Programa pioneiro certifica sustentabilidade do azeite e quer criar valor para o setor



O Programa de Sustentabilidade do Azeite (PSA), promovido pela associação OLIVUM, pretende criar valor para o setor em Portugal e permitir que os produtores nacionais conquistem espaço num mercado global cada vez mais exigente.

“Há, de facto, mercados e consumidores que estão disponíveis para pagar mais por um produto que é produzido de uma forma sustentável e certificada e isso é, obviamente, aquilo que nós também pretendemos”, realçou Gonçalo Moreira, gestor do PSA.

Com esta certificação “queremos, principalmente, chegar a novos mercados e a consumidores que valorizam este tipo de práticas e este tipo de produção sustentável”, acrescentou.

O responsável falava à agência Lusa a propósito da atribuição pela OLIVUM – Associação de Olivicultores e Lagares de Portugal, com sede em Beja, do primeiro certificado PSA ao produtor oleícola alentejano Casa Relvas.

Para Gonçalo Moreira, a atribuição do primeiro ‘selo’ PSA “é o culminar de um trabalho que começou em 2022, com o objetivo de diferenciar e de valorizar o azeite português”.

A iniciativa arrancou há quatro anos, com o então designado Programa de Sustentabilidade do Azeite do Alentejo, numa parceria da OLIVUM com a Universidade de Évora, acabando por assumir uma abrangência nacional em 2024.

“Somos um país pequeno e um setor que não tem assim tantas diferenças na sua produção, pelo que não fazia sentido manter este programa apenas no Alentejo”, justificou o gestor do PSA.

Gonçalo Moreira acrescentou que o “grande objetivo” da OLIVUM com o lançamento deste programa foi “diferenciar o azeite” nacional e garantir que Portugal possui “um produto que é absolutamente sustentável”.

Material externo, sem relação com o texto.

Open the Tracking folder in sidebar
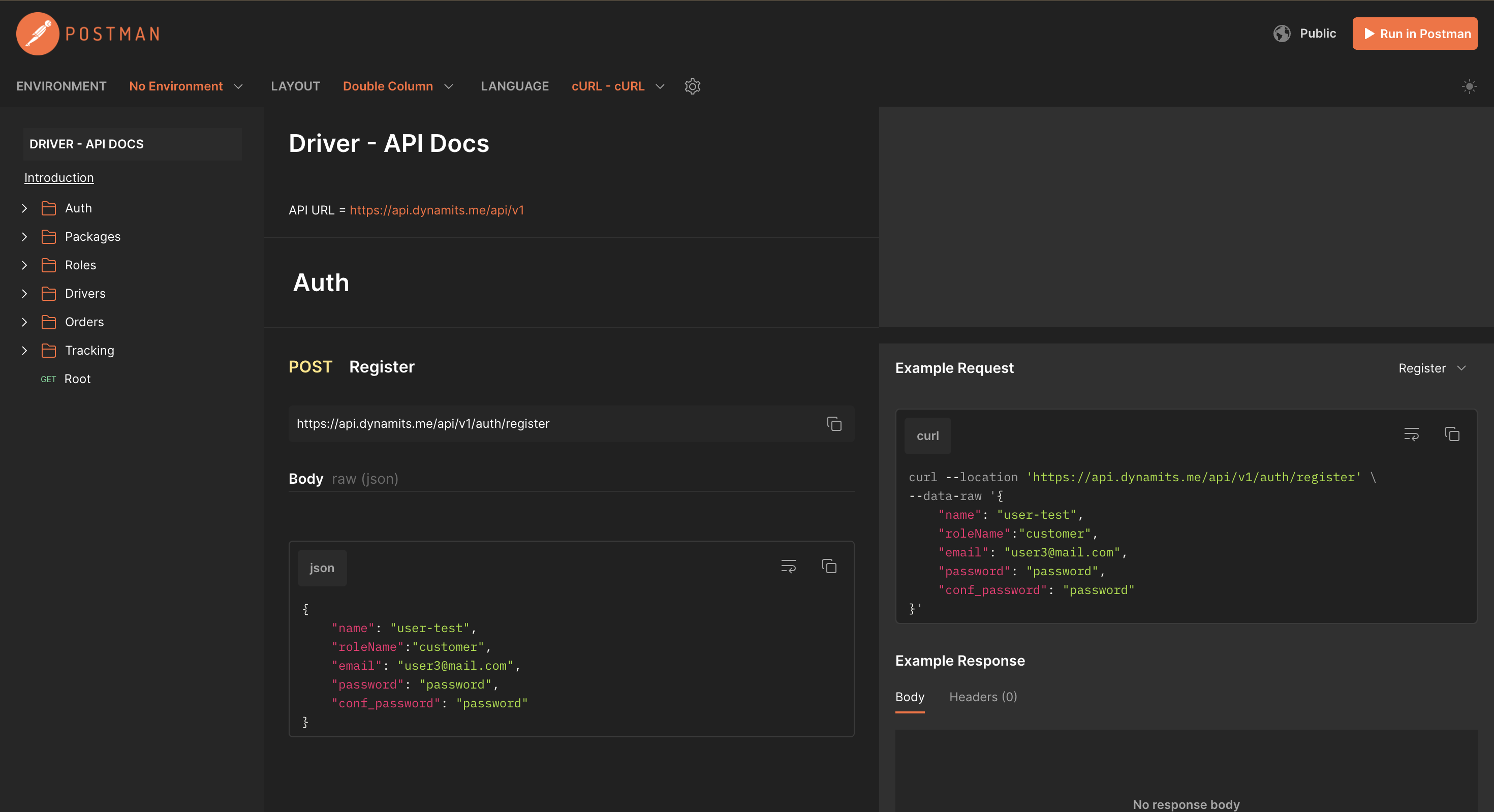The width and height of the screenshot is (1494, 812). point(89,350)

Os processos de auditorias no âmbito do PSA acabaram por arrancar em 2025 e assentam num referencial composto por 98 critérios, organizados em 26 capítulos, sendo avaliadas as dimensões “ambientais, sociais e económicas da produção de azeite”.

Segundo a OLIVUM, em comunicado enviado à Lusa, o programa foi concebido como “uma ferramenta de apoio às empresas no seu percurso de sustentabilidade”. Trata-se de “um mecanismo de reconhecimento formal de boas práticas já existentes no setor” e “um instrumento de diferenciação credível num mercado global cada vez mais exigente”.

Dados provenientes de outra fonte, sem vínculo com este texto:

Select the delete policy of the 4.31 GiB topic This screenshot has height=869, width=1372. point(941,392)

A Casa Relvas, produtor de vinho, com adega em São Miguel de Machede, no concelho e distrito de Évora, assim como de azeite, com lagar no concelho de Vidigueira, no distrito de Beja, é a primeira empresa certificada ao abrigo do PSA, mas Gonçalo Moreira garantiu que outras se vão seguir.

“Tivemos uma muito boa adesão” ao programa e “temos mais empresas que estão muito próximas de poder vir a ter a sua certificação”, afiançou, sem precisar o número ou identificar os produtores em vias de serem certificados.

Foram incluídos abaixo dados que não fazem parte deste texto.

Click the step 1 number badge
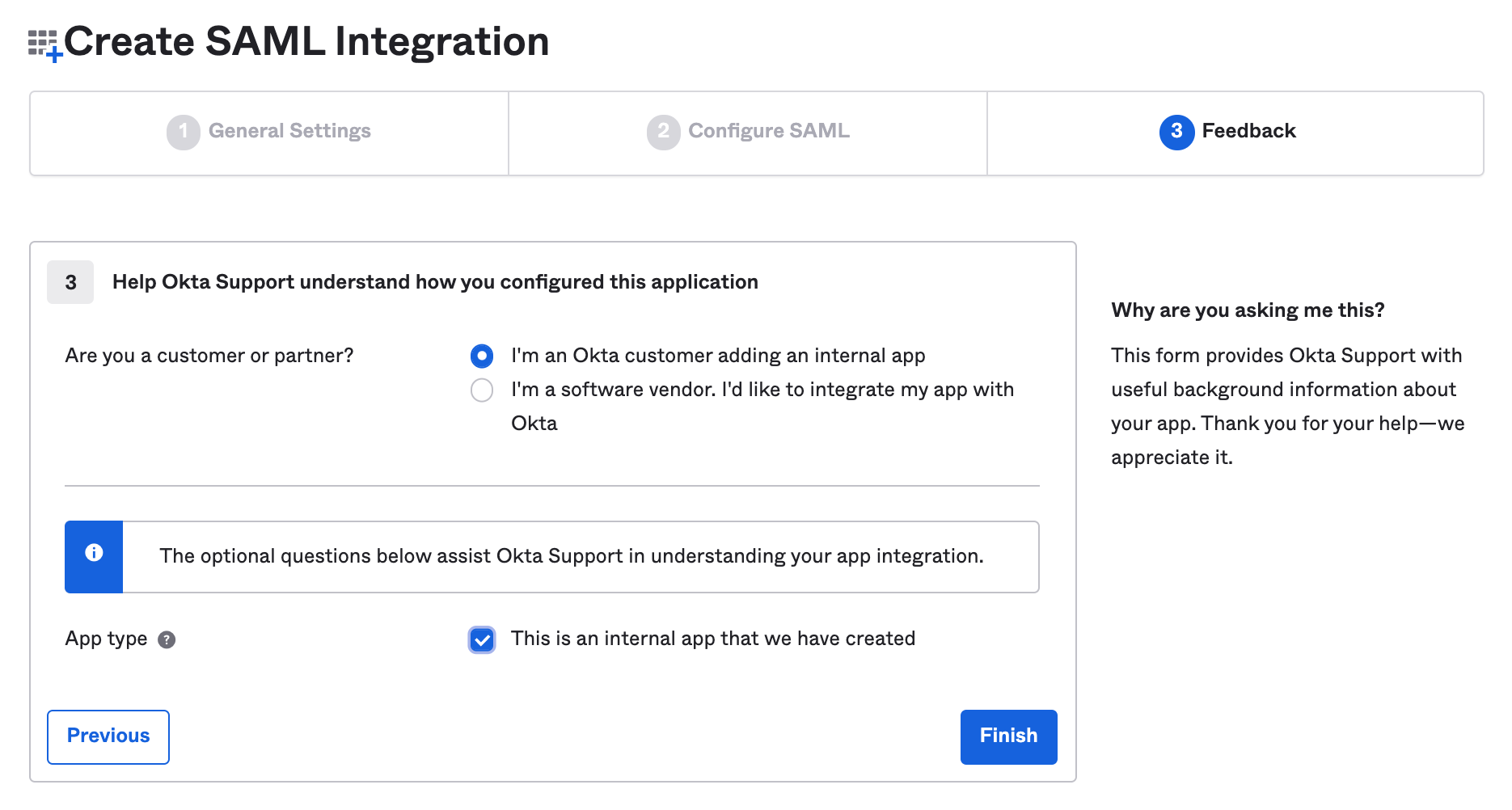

Segundo o gestor, o ‘selo’ do PSA estará visível nos rótulos das garrafas de azeite dos produtores certificados.

Noutros casos, explicou, “a azeitona que sai do campo e que é certificada também irá acompanhada de um certificado, assim como o azeite que sai a granel dos lagares também será acompanhado de um certificado, para que depois quem embala também tenha que cumprir” com as normas do processo.

Gonçalo Moreira destacou ainda o facto de o PSA ser um processo “pioneiro” a nível mundial, estando a despertar “bastante interesse por parte de outros mercados estrangeiros”, como em Espanha, Itália, Austrália ou Estados Unidos da América.

“É um programa que gostaríamos muito de ver comunicado lá fora, para que o nosso azeite tenha esse valor acrescentado e essa diferenciação. Pode ser que, no futuro, consigamos que o programa ultrapasse fronteiras”, argumentou.